DeWitt and Davenport Campuses Team Up for Heart Attack Care

DEWITT, Iowa -- In 17 months, more than 90 people have come to the Emergency Department at Genesis Medical Center, DeWitt in the midst of a heart attack.

They might not have anticipated that the rural hospital would respond with a coordinated system of care that often puts their hearts in the hands of cardiologists at Genesis Medical Center, Davenport, which has produced some of the fastest heart attack response times in the nation.

Thanks to a heart attack alert system, called an M.I. Alert, these patients were stabilized in the DeWitt E.D. within an average of 35 minutes. Sixty-eight of those patients were then transported by ambulance to Genesis, Davenport, where they were rushed to a mobilized team in the Cardiac Catheterization Lab.

Despite 30 minutes of travel time between DeWitt and Davenport, the patients' blocked arteries were opened within the window of time that meets the national standard of care.

A stellar rural hospital

It's one of many reasons that the Emergency Department at Genesis Medical Center, DeWitt far exceeds your typical rural hospital.

"Because we are part of a regional health system, our patients have access to advanced technology not available at most rural hospitals," says Jeff Cooper, President of Genesis Medical Center, DeWitt. "With a coordinated system of care between the Genesis campuses, they also can receive quick access to specialists in the Quad Cities, such as trauma surgeons, neurologists, cardiologists and radiologists, if needed."

The heart attack alert system is coordination at its best. 

"With this streamlined alert process, we can more quickly transfer heart attack patients who come to us and have a direct line to the cardiologists," says Mike Helle, CCP, Director of Emergency Department/Outpatient Services/ Emergency Medical Services in DeWitt. "We're following the exact 90-minute pathway of care that the Emergency Departments in Davenport use.
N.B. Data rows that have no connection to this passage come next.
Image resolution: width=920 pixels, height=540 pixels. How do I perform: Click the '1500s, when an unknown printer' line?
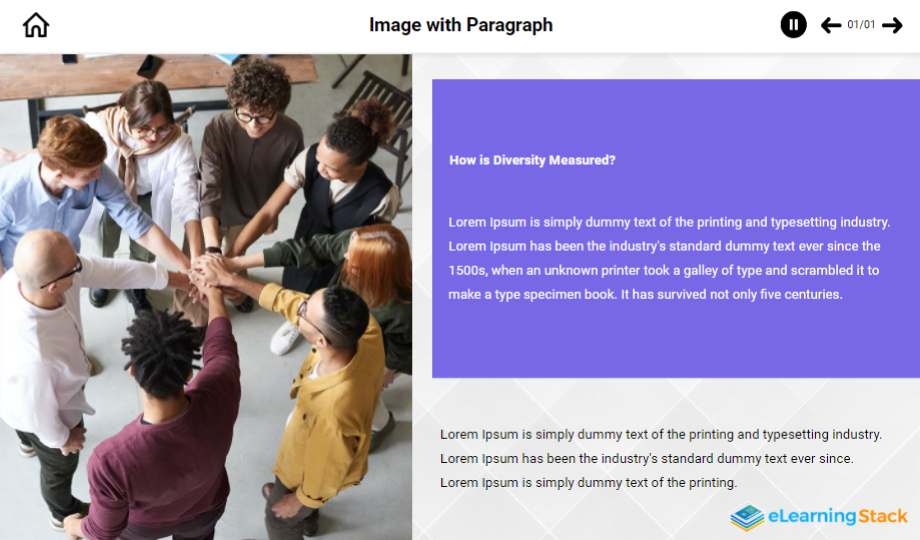(664, 271)
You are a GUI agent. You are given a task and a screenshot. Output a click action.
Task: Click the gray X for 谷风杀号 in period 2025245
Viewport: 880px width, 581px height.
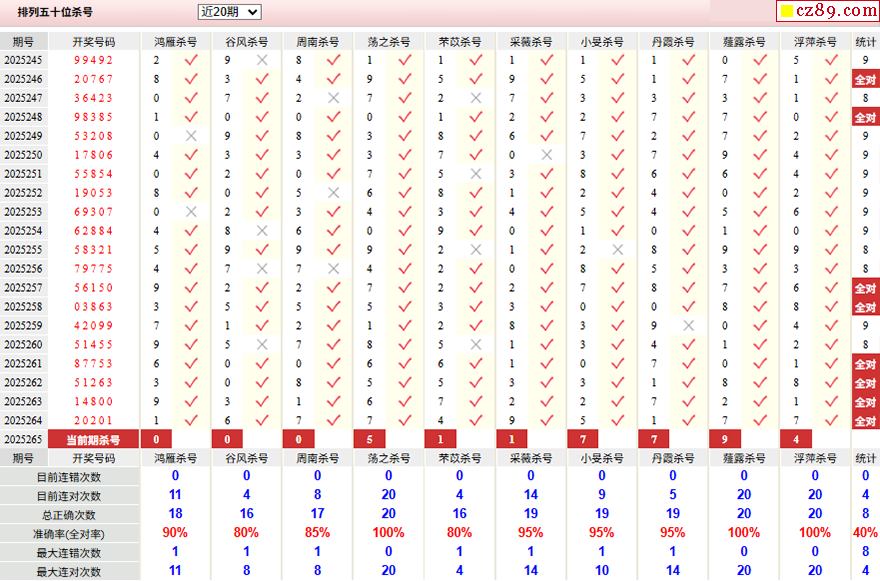tap(263, 60)
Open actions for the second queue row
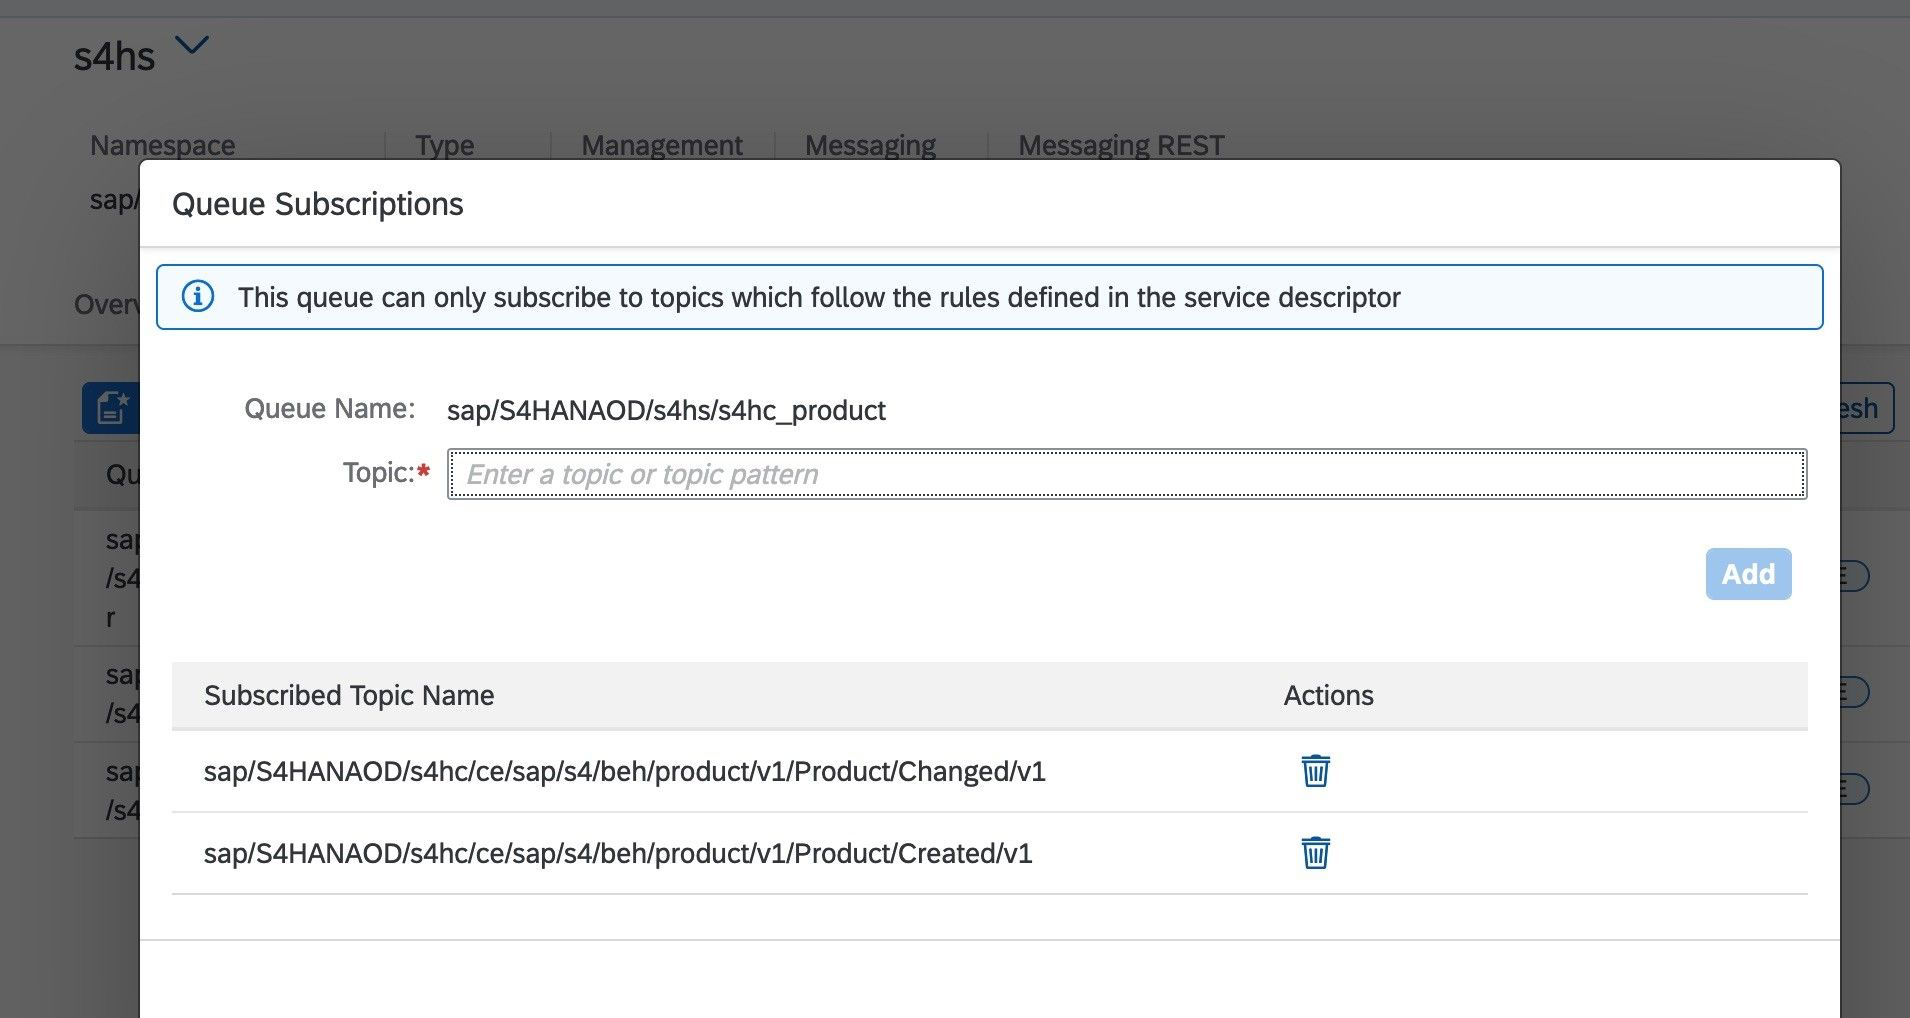The image size is (1910, 1018). coord(1855,692)
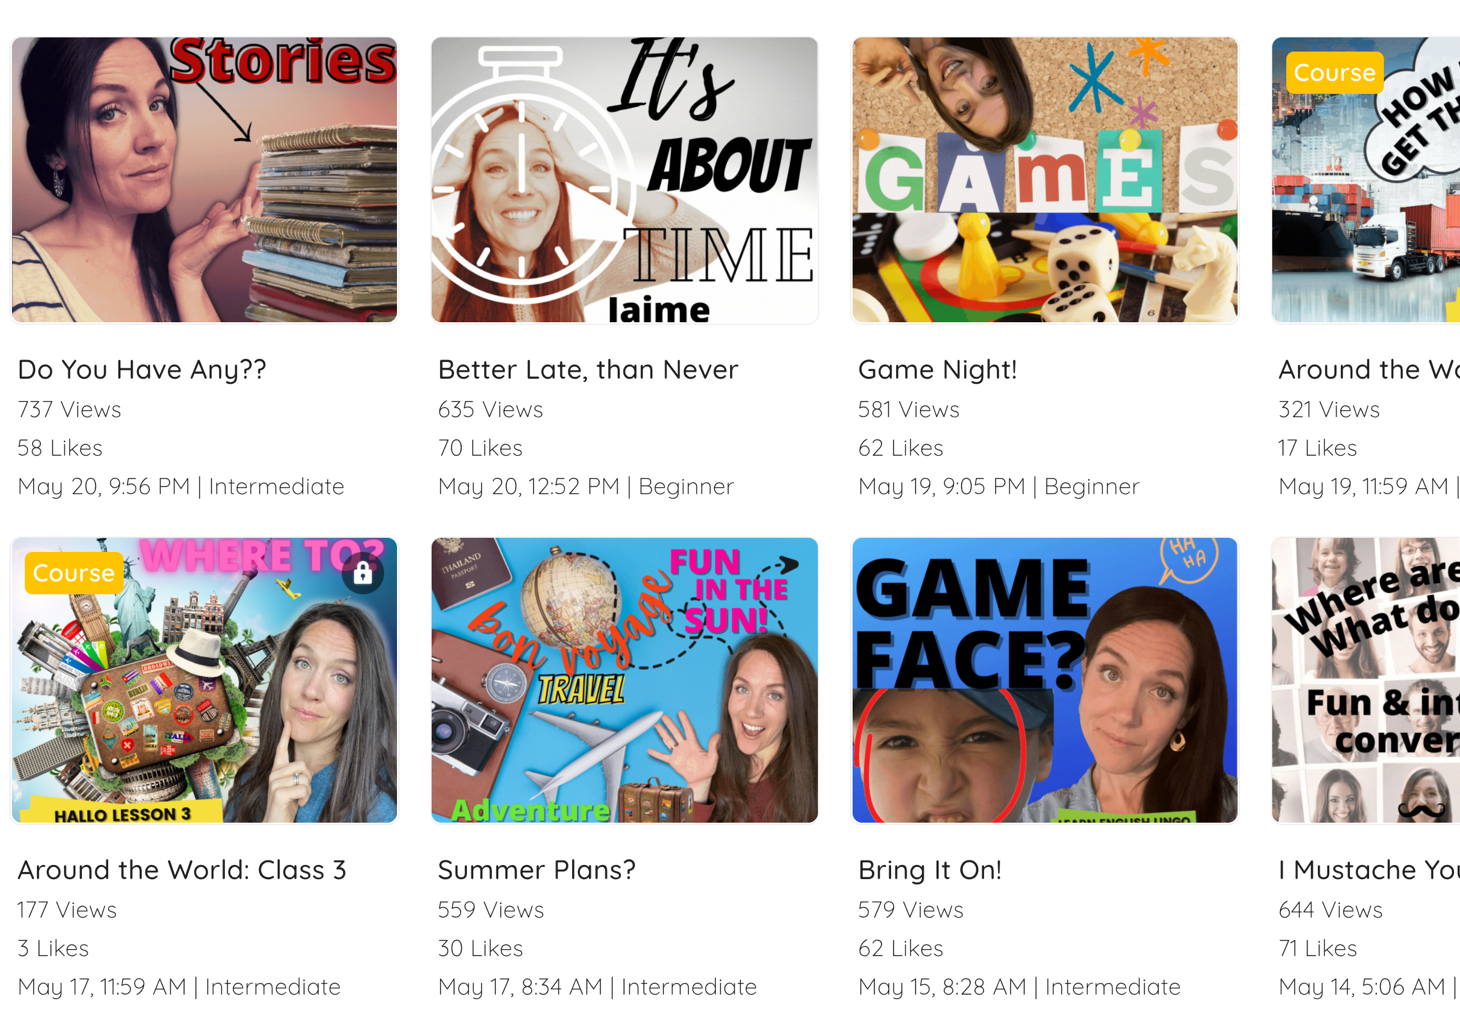Select the Better Late, than Never title
The height and width of the screenshot is (1032, 1460).
pyautogui.click(x=588, y=370)
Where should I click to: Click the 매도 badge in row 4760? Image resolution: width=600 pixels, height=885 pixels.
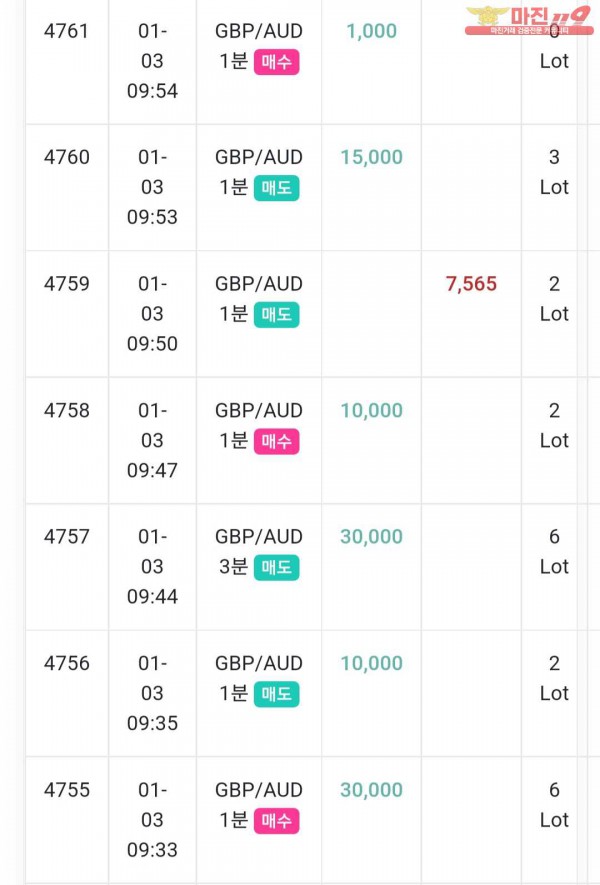(x=277, y=188)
We also have alert systems for trauma and stroke cases, as well."

Lisa Foster, Manager of the Cardiac Catheterization Lab at Genesis, Davenport, says it takes a team effort to make it happen -- from paramedics in the field to health care teams on both the DeWitt and Davenport campuses.

"So many people are working together toward the same goal -- to restore blood flow to the blocked artery," Foster says. "With a heart attack, time is muscle. From evidenced-based practice, we know that giving the patient aspirin and clot-busting drugs and then transferring them to the Cath Lab so we can open the artery as quickly as possible means less damage to the heart muscle and improved survival."

The DeWitt hospital is also part of the Genesis centralized cardiac monitoring system -- meaning that the heart rhythms of patient in DeWitt are monitored by on-site caregivers and also by telemetry technicians in Davenport.